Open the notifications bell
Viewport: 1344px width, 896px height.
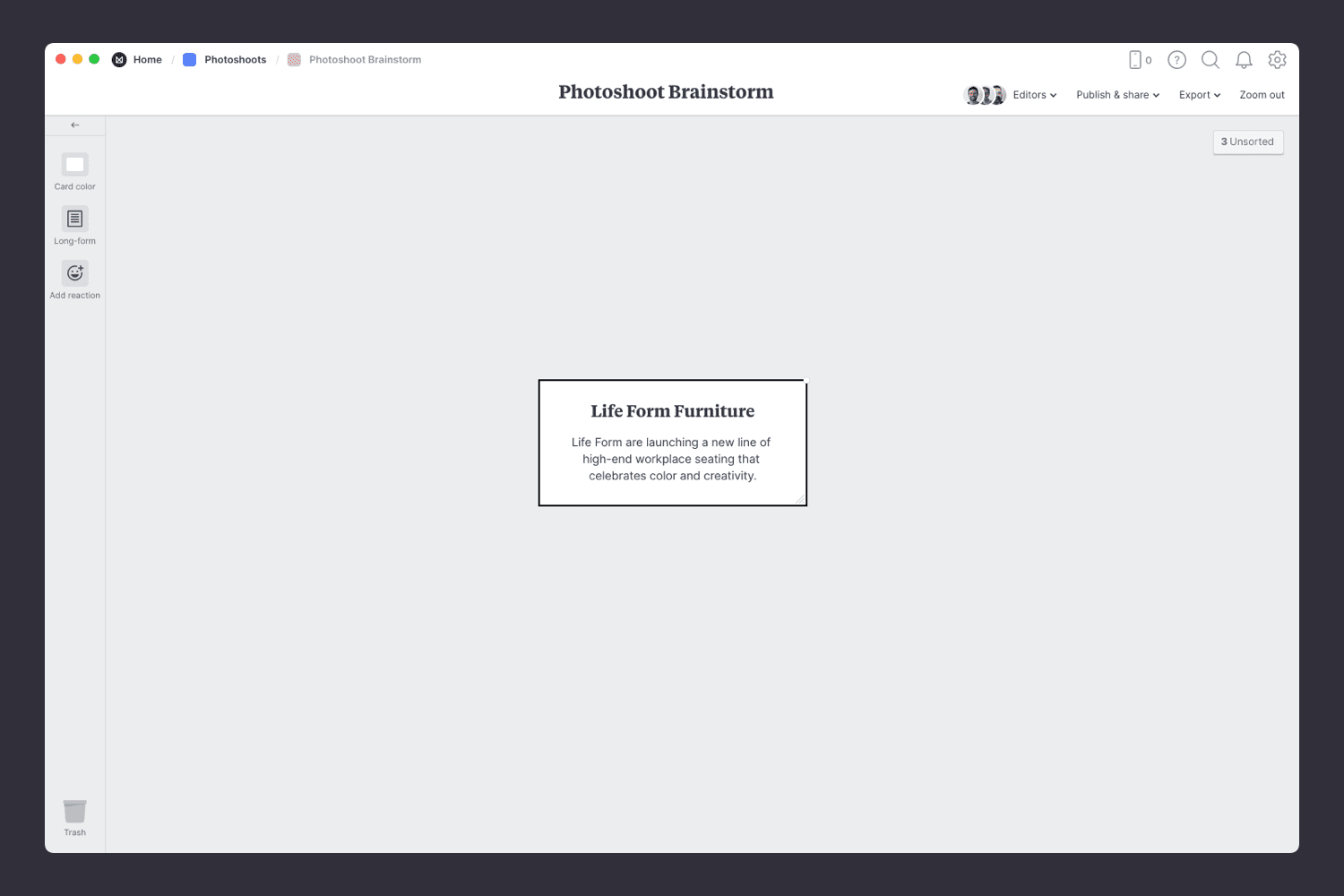pyautogui.click(x=1244, y=60)
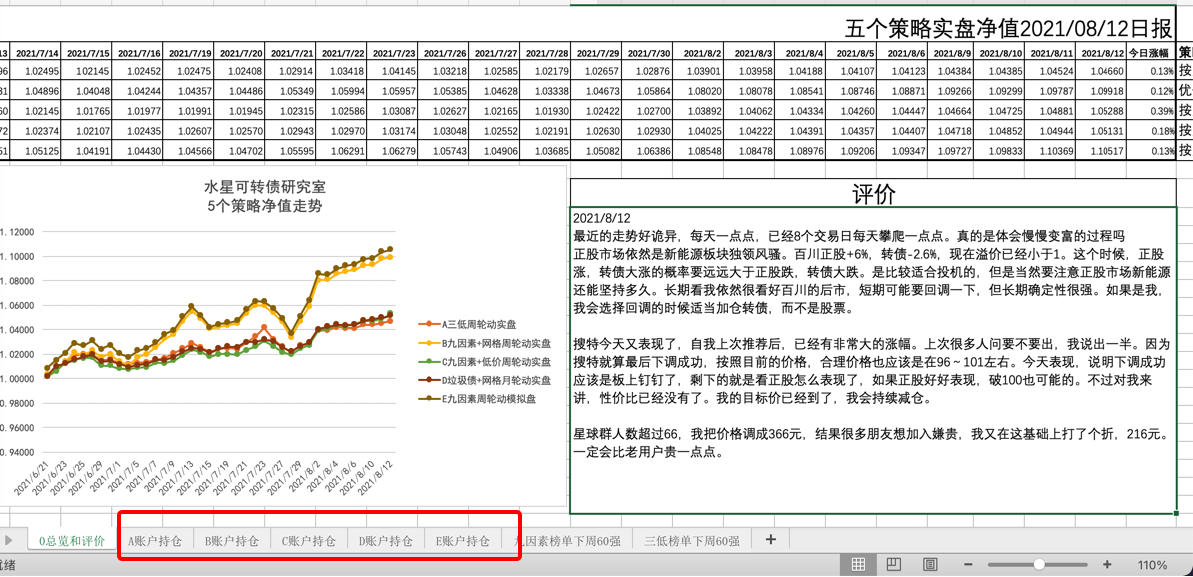Select the chart title 水星可转债研究室

click(265, 187)
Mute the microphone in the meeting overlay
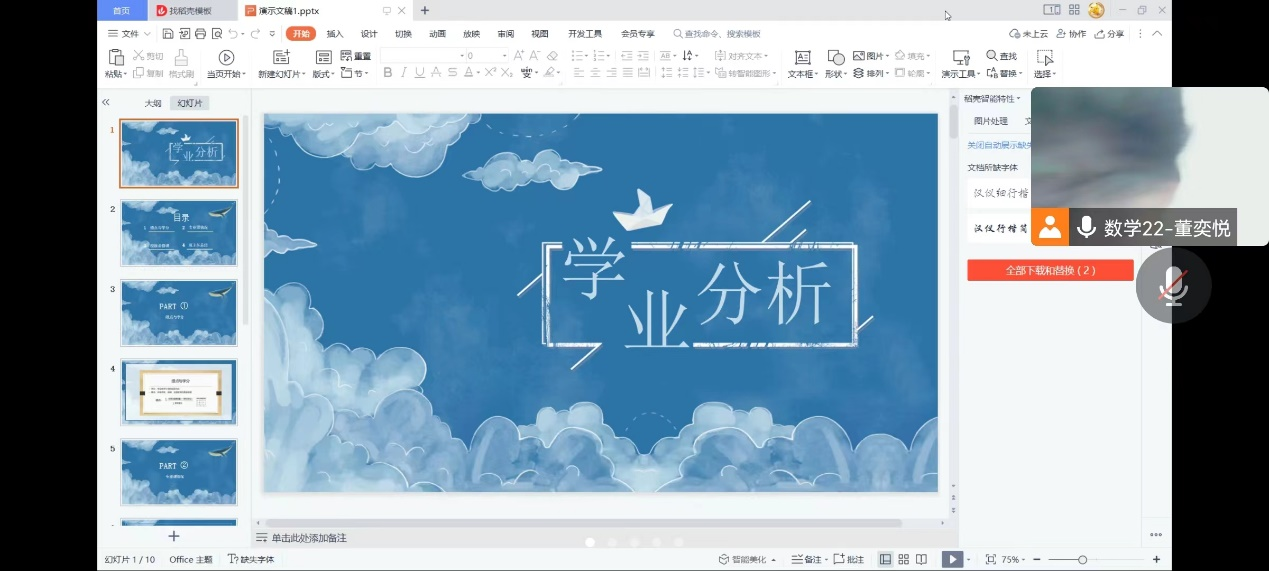Image resolution: width=1269 pixels, height=571 pixels. [1173, 287]
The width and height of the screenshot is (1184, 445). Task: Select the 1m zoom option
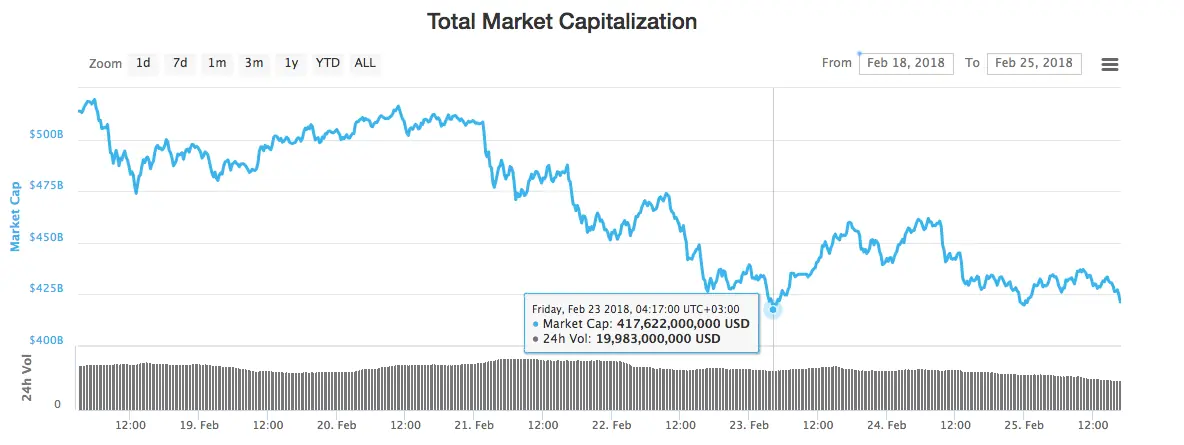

==========

## WHAT IS EXPECTED:
With all pictures excluded, output exactly the lines from the one containing "Viewport: 1344px width, 896px height." through the final line of the entries, inclusive.

## SOLUTION TO THE PROBLEM:
Viewport: 1344px width, 896px height.
pyautogui.click(x=1244, y=60)
Select the chart title 水星可转债研究室

click(265, 187)
Mute the microphone in the meeting overlay
Image resolution: width=1269 pixels, height=571 pixels. [1173, 287]
The width and height of the screenshot is (1184, 445). Task: Select the 1m zoom option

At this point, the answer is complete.